Przeszedł z TVP do TVN, teraz uchylił rąbka tajemnicy

Materiały prasowe / Sebastian Szczęsny
Materiały prasowe / Sebastian Szczęsny

Sebastian Szczęsny to bohater jednego z głośniejszych transferów w ostatnim czasie. Postanowił opuścić TVP, by móc komentować skoki narciarskie w TVN. Teraz znany dziennikarz uchylił rąbka tajemnicy odnośnie swojego nowego miejsca pracy.

W tym artykule dowiesz się o:

W tym sezonie fani skoków narciarskich będą śledzić poczynania swoich ulubieńców w TVN. Muszą zatem porzucić stare nawyki polegające na włączaniu w porze zawodów Telewizji Polskiej.

Zmieni się stacja, ale... głos pozostanie ten sam.

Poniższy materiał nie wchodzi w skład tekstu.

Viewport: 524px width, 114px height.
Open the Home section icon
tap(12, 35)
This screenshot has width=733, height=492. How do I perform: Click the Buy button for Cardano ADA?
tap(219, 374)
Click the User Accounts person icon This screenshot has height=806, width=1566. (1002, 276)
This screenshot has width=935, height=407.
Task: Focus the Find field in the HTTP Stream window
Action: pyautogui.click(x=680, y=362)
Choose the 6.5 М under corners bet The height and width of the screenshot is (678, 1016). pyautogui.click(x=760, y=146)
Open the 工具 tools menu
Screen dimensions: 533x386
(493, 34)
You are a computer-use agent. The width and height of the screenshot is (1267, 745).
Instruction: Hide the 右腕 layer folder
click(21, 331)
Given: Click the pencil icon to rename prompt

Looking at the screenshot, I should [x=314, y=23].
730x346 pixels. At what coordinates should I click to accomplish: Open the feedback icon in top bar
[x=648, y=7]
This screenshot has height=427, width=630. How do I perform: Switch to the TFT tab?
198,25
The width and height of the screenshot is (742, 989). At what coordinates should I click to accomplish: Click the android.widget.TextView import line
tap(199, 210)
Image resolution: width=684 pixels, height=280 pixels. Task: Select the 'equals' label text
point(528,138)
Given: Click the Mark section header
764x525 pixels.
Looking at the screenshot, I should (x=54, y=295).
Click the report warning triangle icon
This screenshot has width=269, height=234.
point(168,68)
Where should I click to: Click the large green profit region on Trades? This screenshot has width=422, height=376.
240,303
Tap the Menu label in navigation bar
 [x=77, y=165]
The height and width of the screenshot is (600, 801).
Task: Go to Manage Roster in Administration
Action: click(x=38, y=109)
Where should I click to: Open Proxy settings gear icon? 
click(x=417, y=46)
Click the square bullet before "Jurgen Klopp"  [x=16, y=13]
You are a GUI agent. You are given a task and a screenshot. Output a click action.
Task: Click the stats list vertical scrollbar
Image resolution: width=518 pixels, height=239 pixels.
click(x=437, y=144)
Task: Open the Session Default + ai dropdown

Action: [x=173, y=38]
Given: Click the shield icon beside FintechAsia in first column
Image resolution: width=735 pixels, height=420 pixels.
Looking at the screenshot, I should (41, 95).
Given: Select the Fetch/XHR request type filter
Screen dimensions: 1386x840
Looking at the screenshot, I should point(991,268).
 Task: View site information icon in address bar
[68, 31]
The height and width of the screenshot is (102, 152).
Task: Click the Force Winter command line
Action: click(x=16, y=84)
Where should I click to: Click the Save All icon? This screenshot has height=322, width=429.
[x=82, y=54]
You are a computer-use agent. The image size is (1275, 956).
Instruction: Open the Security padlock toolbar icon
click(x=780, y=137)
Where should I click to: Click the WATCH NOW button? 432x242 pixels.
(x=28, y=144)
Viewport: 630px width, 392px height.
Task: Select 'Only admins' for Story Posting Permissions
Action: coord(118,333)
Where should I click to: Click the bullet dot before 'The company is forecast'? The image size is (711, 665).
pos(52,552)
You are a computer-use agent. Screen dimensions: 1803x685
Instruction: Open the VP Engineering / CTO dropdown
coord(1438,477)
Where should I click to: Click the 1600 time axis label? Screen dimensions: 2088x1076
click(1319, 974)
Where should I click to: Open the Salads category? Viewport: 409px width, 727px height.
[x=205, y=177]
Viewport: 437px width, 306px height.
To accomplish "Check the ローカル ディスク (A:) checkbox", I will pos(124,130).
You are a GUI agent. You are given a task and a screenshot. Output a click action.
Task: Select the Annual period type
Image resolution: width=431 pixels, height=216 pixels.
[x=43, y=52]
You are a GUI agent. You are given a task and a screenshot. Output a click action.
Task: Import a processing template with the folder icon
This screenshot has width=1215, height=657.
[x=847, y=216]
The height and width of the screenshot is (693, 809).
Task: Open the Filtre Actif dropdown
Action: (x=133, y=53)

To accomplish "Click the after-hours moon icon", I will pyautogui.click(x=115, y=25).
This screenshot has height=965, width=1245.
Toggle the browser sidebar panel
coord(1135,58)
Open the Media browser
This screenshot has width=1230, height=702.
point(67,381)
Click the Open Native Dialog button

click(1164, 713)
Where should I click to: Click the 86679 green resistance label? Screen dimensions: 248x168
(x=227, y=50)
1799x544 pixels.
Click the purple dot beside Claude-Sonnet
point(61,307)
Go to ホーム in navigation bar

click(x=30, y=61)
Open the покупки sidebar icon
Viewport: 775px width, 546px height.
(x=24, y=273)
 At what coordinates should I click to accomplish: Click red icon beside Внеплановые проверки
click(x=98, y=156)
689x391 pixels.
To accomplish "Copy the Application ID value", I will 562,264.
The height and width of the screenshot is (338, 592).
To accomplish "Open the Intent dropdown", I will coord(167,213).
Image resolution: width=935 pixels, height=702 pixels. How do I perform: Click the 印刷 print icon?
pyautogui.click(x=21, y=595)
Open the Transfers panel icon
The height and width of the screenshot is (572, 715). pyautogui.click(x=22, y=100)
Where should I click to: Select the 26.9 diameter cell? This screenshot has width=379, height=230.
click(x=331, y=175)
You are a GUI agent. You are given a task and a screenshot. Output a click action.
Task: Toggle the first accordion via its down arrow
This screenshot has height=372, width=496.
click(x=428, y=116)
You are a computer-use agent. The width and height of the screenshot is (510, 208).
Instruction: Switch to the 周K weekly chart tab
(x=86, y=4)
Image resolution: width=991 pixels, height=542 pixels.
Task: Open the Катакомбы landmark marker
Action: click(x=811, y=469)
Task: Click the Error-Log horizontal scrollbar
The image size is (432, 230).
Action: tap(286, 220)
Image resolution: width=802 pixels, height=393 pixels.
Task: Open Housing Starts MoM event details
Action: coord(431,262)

W TVN pracować będzie bowiem Sebastian Szczęsny, znany z komentowania m.in. skoków w TVP.

Widać, że Szczęsny mocno przeżywa dołączenie do nowej stacji. Często odsłania kulisy swojej nowej pracy w mediach społecznościowych.

ZOBACZ WIDEO: #dziejesiewsporcie: zobacz skok znanego dziennikarza telewizyjnego. Skok... narciarski!

"Próby, próby, próby… i można powiedzieć, że z Damianem Michałowskim jesteśmy już gotowi" - napisał komentator w najnowszym poście na Twitterze.

Później zapewnił, że będzie ogień. "Odliczanie trwa! Do pierwszego konkursu zostało pięć dni!" - podsumował.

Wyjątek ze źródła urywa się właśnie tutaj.